# fly reel ?



## mansfieldcrazy32 (Jun 27, 2007)

I am looking for a fly reel that doesn't corode in the salt water that quickly. If yall have any suggestions please let me know.


----------



## Ish (Oct 30, 2008)

anything'll work as long as it's made of anodized bar stock aluminum and you rinse it after each use.


----------



## 2WheelFisher (Jun 4, 2009)

I'm sure you'll get plenty of suggestions, and Ish is exactly right, but I am sold on my Ross reels. I've got a couple of them. Very low maint. (none, just rinse), drag works great, looks nice and not too pricey. They aren't the cheapest out there, but I've had 2 of mine for 6 years now and 0 problems.

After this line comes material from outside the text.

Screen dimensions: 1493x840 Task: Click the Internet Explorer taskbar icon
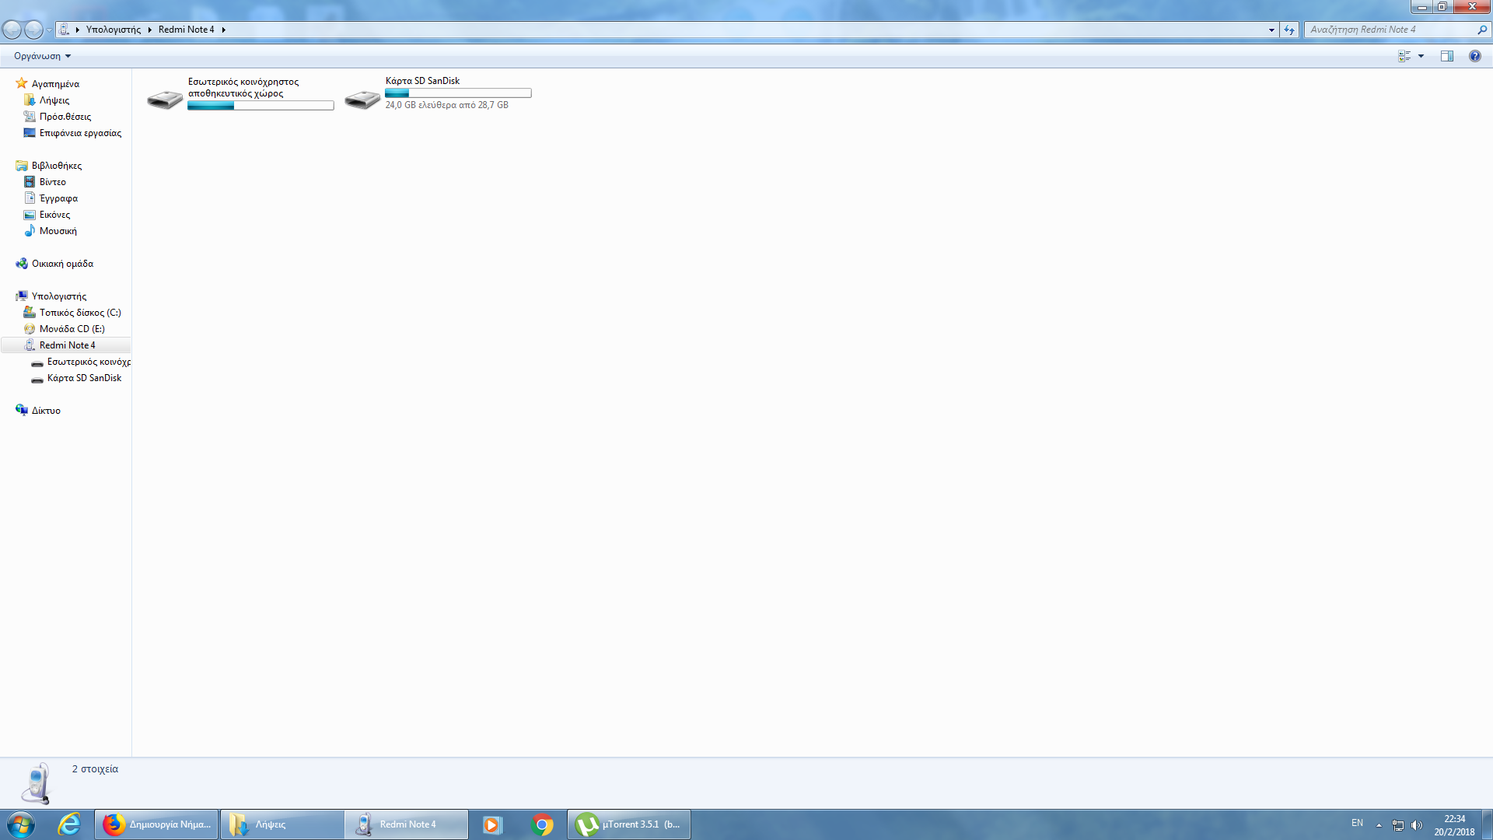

Just put another on my 6 wt, and I'll put another Ross on my next rod as well.


----------



## FalseCast (May 7, 2009)

i've had the best luck with reels that have disk drags too. The cork ones just seem to not do too great in the salt water. I prefer tibor reels myself, they rinse off and never have an issue


----------



## superflyguy (Jun 1, 2009)

I use Abel Super Series reels. Like Ish says, make sure it's machined and that you clean it properly after every use. I recommend you buy as much reel as your budget will allow and buy from a manufacturer that will allow you to send it back if it gets damaged and will fix it for a fraction of what a new one would cost.


----------



## dsim3240 (Nov 12, 2008)

I agree any of the machined bar stock reels will work fine. I look at the drag system and buy the best I can afford. I like the large teflon disc type. I have two reels that are over 15years old and they show no sign of corrosion. To maintain the reel I find that after each trip I rinse the reel in hot tape water, then dry. I then wipe it down with a rag socked in WD40 *DO NOT SPRAY*. Take care not to get oil on the line. It could damage the coatings. I also pull the fly line through a cloth containing line cleaning/dressing compound. The whole process takes less than 5 mnutes.


----------



## James Anderson (Nov 25, 2021)

Salt accelerates the rusting process of metal components and can consequently reduce the performance and life span of your reels. Dirt, fish blood and guts, and sand particles can also get into the inner parts of the reels and eventually cause damage. Saltwater fly fishing typically requires a bit more skill and knowledge to be successful, and the target species require a bit stronger gear to chase. Arguably the most important piece of that gear is a good fly reel; one with a strong, reliable drag system, a large arbor, and plenty of backing capacity.
I have used Waterworks-Lamson Liquid fly reel for saltwater and it is price under $200. I own about a dozen fly reels mostly in the 50-100 dollar range. I normally fly fish 30 days a year or so. This reel has the best drag by far compared to my other steelhead fly reels, If you fish anywhere with sand or fish when it is below freezing a closed drag is very helpful. This is the best you will find at this price point. Also if you fish light tippet this drag is smooth, and will help prevent breaking off fish.


----------



## jetty tarpon (Aug 12, 2021)

I think he found something these last 12 years to get by...


----------